Buyers’ Guide to VINTAGES – September 30, 2017
Thanksgiving Pairs, Global Reds and Canada’s Best Sommelier
By Sara d’Amato with notes from the team
Instead of focusing this fall column on the annual turkey and wine pairing dilemma, I though it may be more worthwhile to turn the tables and make perfect pairs of wine for your festive fare. This upcoming VINTAGES release offers a very mini Thanksgiving feature as well as an “All in the Family” grouping of wines from well-known family-owned producers such as Cave Spring Cellars, Famille Perrin and Torres. This is a cutesy way to build a feature based on longstanding consumer favourites of good quality, but there is very little in this grouping you haven’t seen before. Regardless, there are plenty of gems to be found and we’ve sourced the best from across the globe in an attempt to make holiday entertaining that much easier.
When choosing wine for dinner gatherings, we generally think about the individual merits of wines rather than how they may compliment or follow each other. Here are a few pairs that would make a statement side-by-side at your table this Thanksgiving.
Thanksgiving Sets
Local families
Showcase local wines from family-owned wineries this Thanksgiving as you celebrate with your own kin. Although both of these wines can stand on their own, they offer complimentary weight and flavours. Cave Spring Cellars 2015 Estate Bottled Chardonnay Musqué ($16.95) is consistently widely appealing with ethereal weight, a bouquet of fresh blossoms on the nose and a balanced palate. Due to such balance, it will compliment everything from spinach salads to gravy drizzled poultry. To counter the light, freshness of the Musqué, I propose Henry of Pelham’s 2012 Estate Cabernet/Merlot ($24.95) blend. It has a few years on the former but still offers an abundance of fruit and power, tannins that have become silken and memorable length.With food, think hearty roasted vegetables with sea salt or Korean-style short ribs.
Organic Duo
We could all benefit from a lesson on environmental responsibility from New Zealand whose land under vine is 90% sustainably farmed. Although not certified as organic, the wines of te Pā may very well be. This family run winery treats their piece of land on which their ancestors have thrived since the 14th century with deep respect. The Te Pa 2015 Pinot Gris ($17.95)fermented with Alsatian yeasts is mid-weight with a touch of balanced sweetness and some toasty richness from lees ageing. To compliment this richly concentrated white, try the Torres 2015 Habitat ($19.95) red blend of garnacha and syrah, new to VINTAGES. Lively and spicy, the wine has enough freshness to pair with a wide range of festive foods. John Szabo adds that the Torres Habitat is “a clean and ripe, grapey, garnacha-syrah blend, with juicy-reductive flavours, and dark, jammy palate thick with fruit extract. Just pure fruity fun, to be enjoyed over the next year or so.”

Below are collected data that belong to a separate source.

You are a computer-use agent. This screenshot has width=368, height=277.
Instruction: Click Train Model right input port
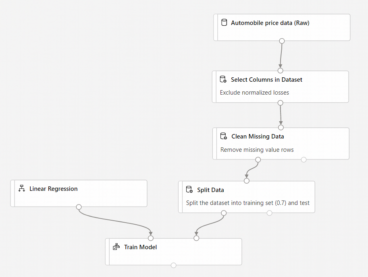[196, 238]
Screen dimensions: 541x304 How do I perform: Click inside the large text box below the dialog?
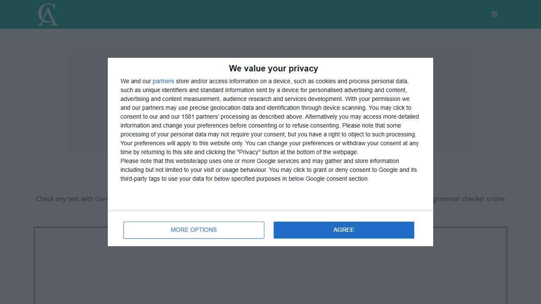(x=271, y=274)
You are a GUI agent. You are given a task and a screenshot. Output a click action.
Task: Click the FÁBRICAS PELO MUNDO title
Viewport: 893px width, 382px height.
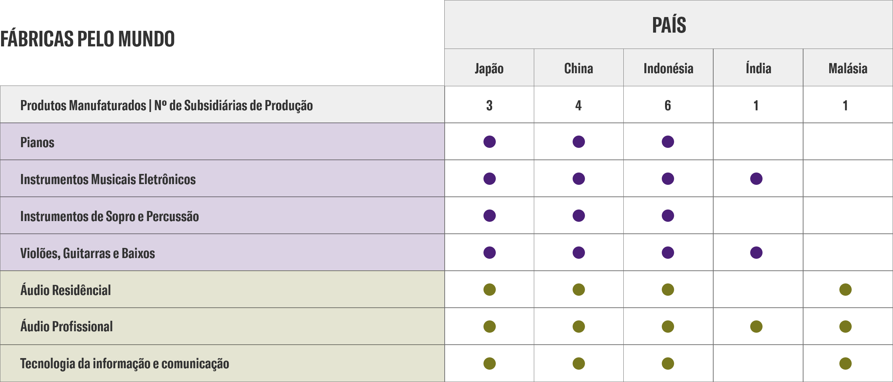coord(87,39)
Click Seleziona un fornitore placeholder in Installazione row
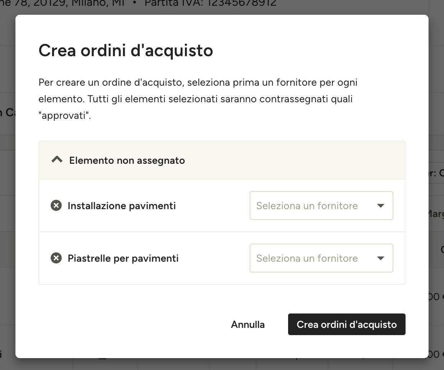 click(x=307, y=206)
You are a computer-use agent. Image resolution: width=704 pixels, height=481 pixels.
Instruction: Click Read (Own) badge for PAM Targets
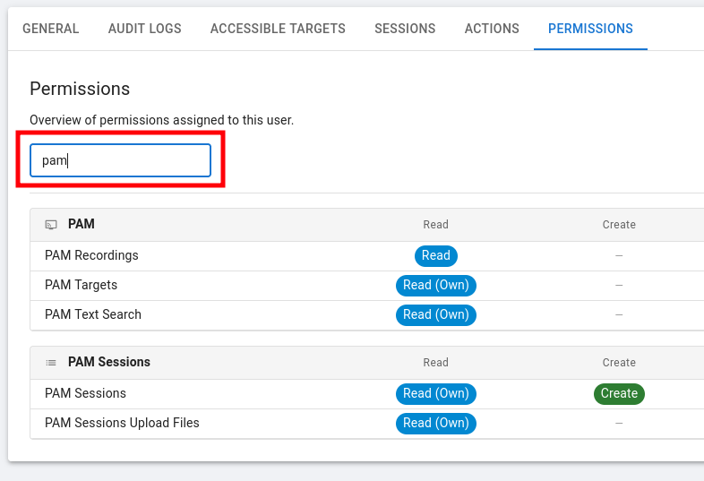point(436,285)
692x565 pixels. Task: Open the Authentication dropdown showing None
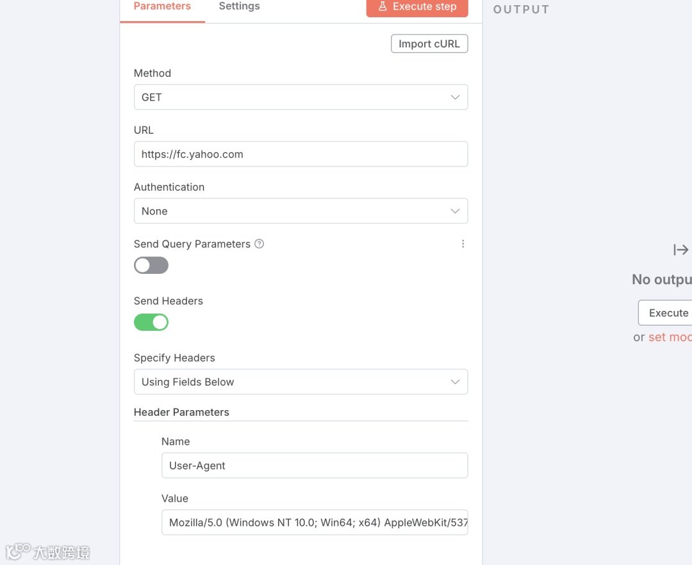coord(288,211)
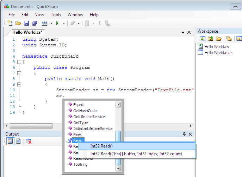This screenshot has width=242, height=177.
Task: Choose GetHashCode from completion list
Action: (85, 111)
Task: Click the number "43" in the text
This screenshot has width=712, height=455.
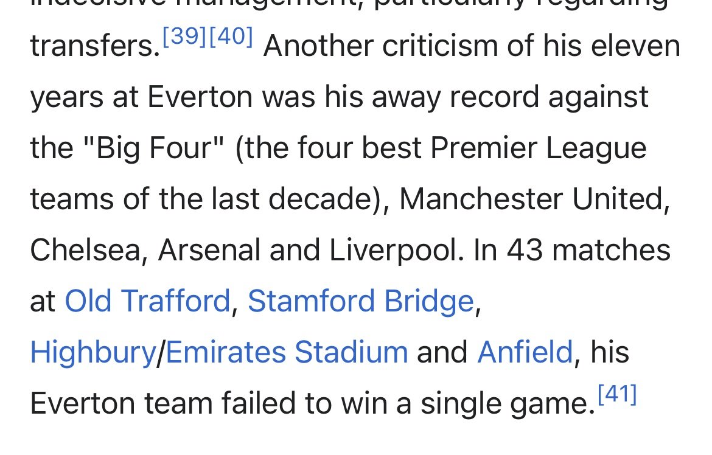Action: [525, 250]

Airy and expressive, Torres’ Habitat contrasts perfectly with the viscous pinot gris.
Smoky & Exotic
Here are two statement-making wines rife with intrigue that may just upstage your cuisine. The Hidden Bench 2015 Fumé Blanc Rosomel Vineyard ($19.45) has been a long-time favourite of mine due to its compelling flavours of gun smoke, pithy bitterness and fleshy peach. Pair this with a wine with equal presence and charm of which your guests will likely been unaware. Thymiopoulos 2015 Young Vines Xinomavro ($17.95) is a riveting lighter version of this varietal that exhibits great intensity and longevity. The closest approximation would be that of young Langhe nebbiolo. The Young Vines was also a hit with Michael Godel who contributes: Here is the Naoussa xinomavro that everyone should know and love, enjoy with reckless, gulpable abandon and put seriousness aside. From 2015, a “3000 per cent better vintage than ’14” says Apostolos Thymiopoulos with a smile of relief and bounce back determination. The last thing you need to know is how lithe and ethereal this is, like pinot noir, in Naoussa, with xinomavro.
Global Reds
Cirro 2013 Pinot Noir, New Zealand ($26.95)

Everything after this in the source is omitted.